Enteric fever due to infection with multidrug resistant (MDR) Salmonella enterica serovar Typhi is a cause of great concern. The emergence and reemergence of MDR S. enterica serovar Typhi isolates was reported in the studies of Mandal et al. (2002). The emergence of MDR S. enterica serovar Typhi is due to indiscriminate use of antibiotics in the streatment of enteric fever. Under such selective pressure of antibiotics, the antibiotic-sensitive bacteria may acquire resistance traits from antibiotic-resistant strains belonging to the same or different genera, and thus become resistant to one or more antibiotics. The R-plasmid has clinical importance in the acquisition and spread of antibiotic resistance among bacteria. In Salmonella enterica serovar Typhi, R-plasmid-encoded resistance to ampicillin (A), chloramphenicol (C), cotrimoxazole (Co), and tetracycline (T) has been reported to be transferable (Jevanand et al. 1997). Plasmid-mediated transferable drug resistance has also been reported among E. coli isolates (Bauernfeind et al. 1987). Therefore, the surveillance of R-factor among bacterial isolates is essential to trace the source of infection. Further, identification and characterization of virulence factors will provide new insights into the evolution of bacterial pathogens which could lead to the development of novel therapeutic strategies.

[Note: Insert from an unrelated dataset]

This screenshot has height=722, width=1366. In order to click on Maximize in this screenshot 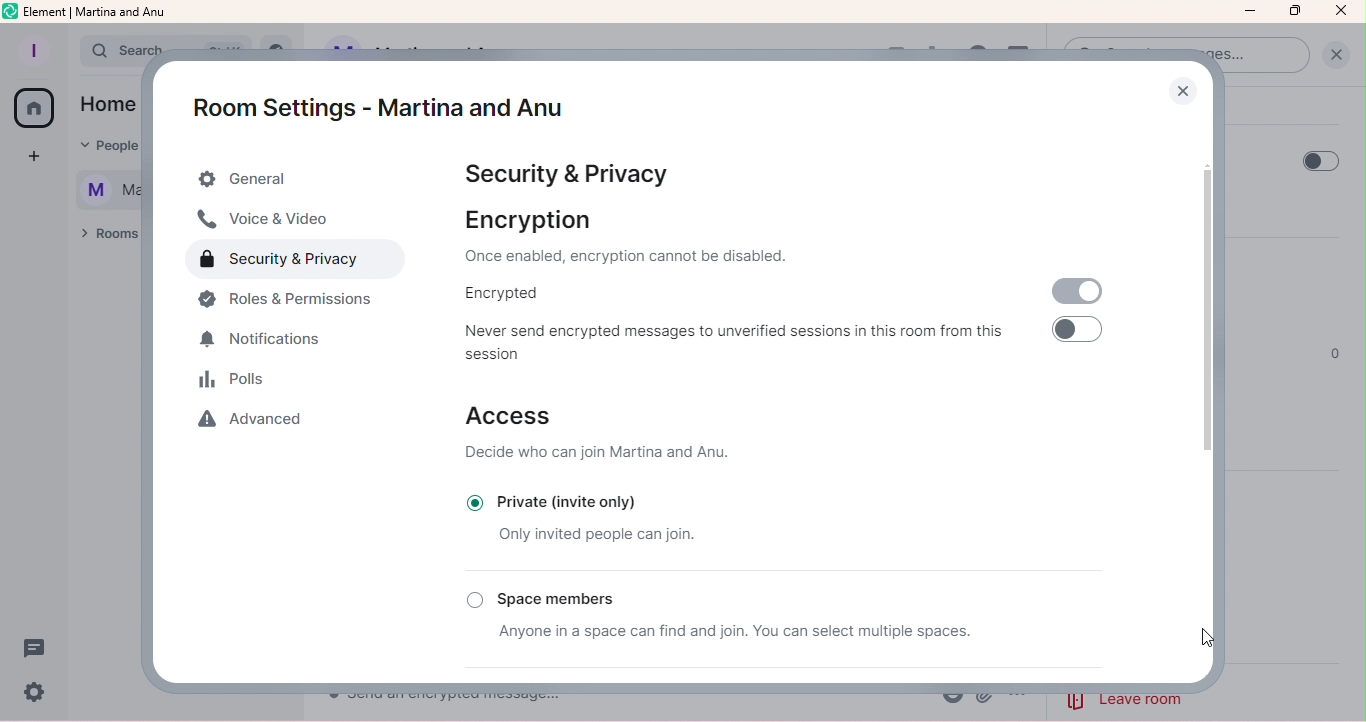, I will do `click(1296, 11)`.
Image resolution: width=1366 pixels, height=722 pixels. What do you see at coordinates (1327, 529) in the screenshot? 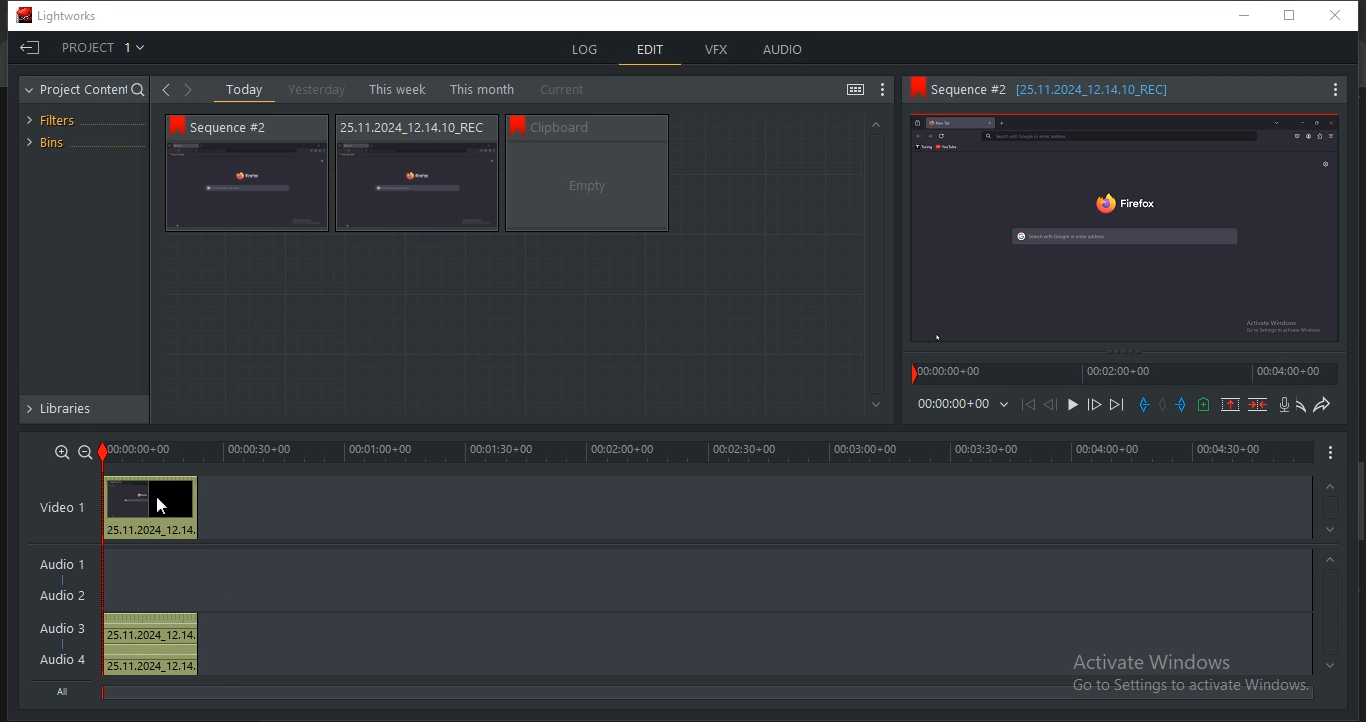
I see `timeline navigation up arrow` at bounding box center [1327, 529].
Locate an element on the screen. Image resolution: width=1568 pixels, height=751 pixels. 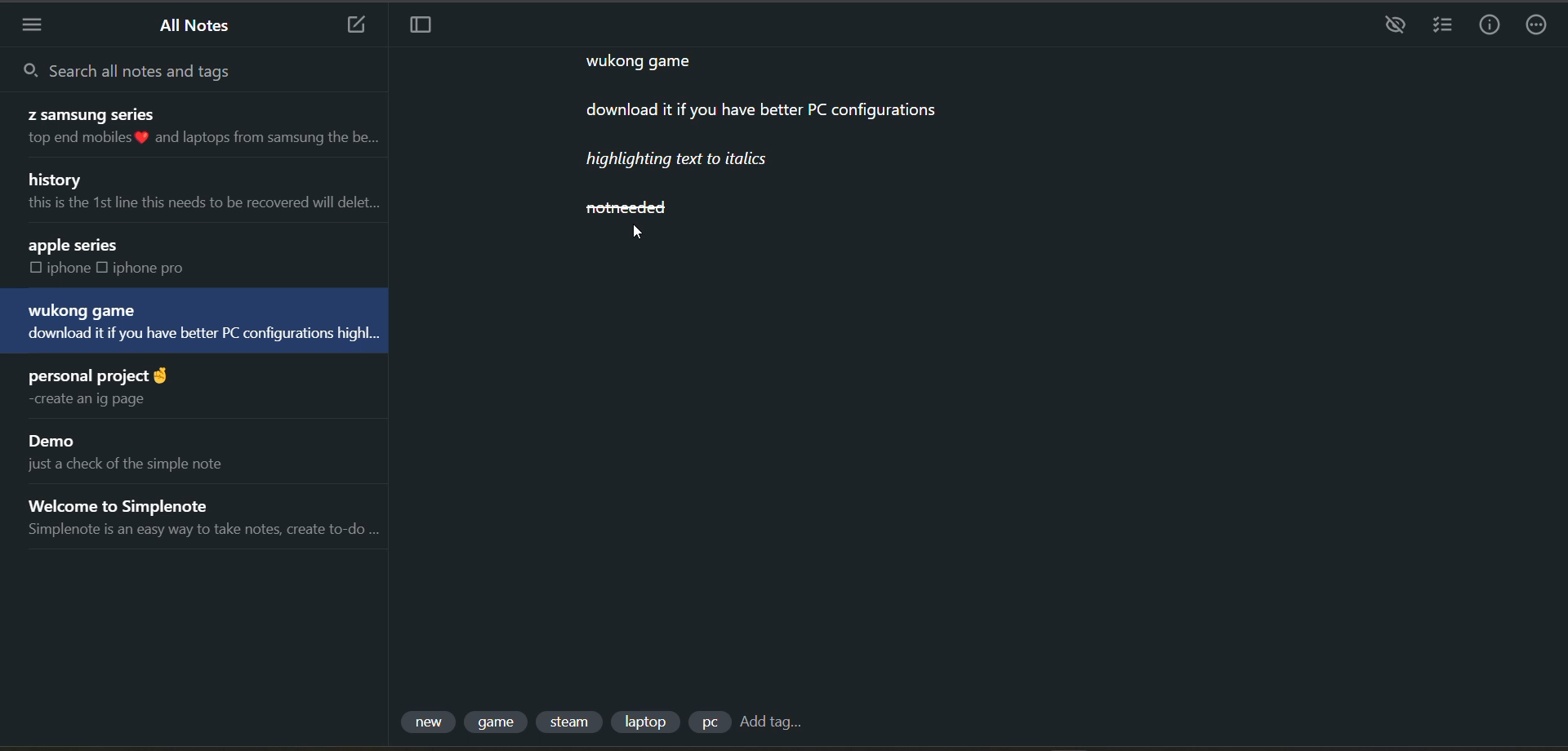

Hence the present study entitled "Molecular characterization of multidrug resistant Salmonella species isolated from typhoid patients" was conducted with the following objectives:
To identify Salmonella species isolated from typhoid patients.
To access various risk factors associated with typhoid infection.
To determine the anitibiotic suceptibility pattern of the isolates.
To evaluate the multidrug resistant properties of the isoaltes at molecular level.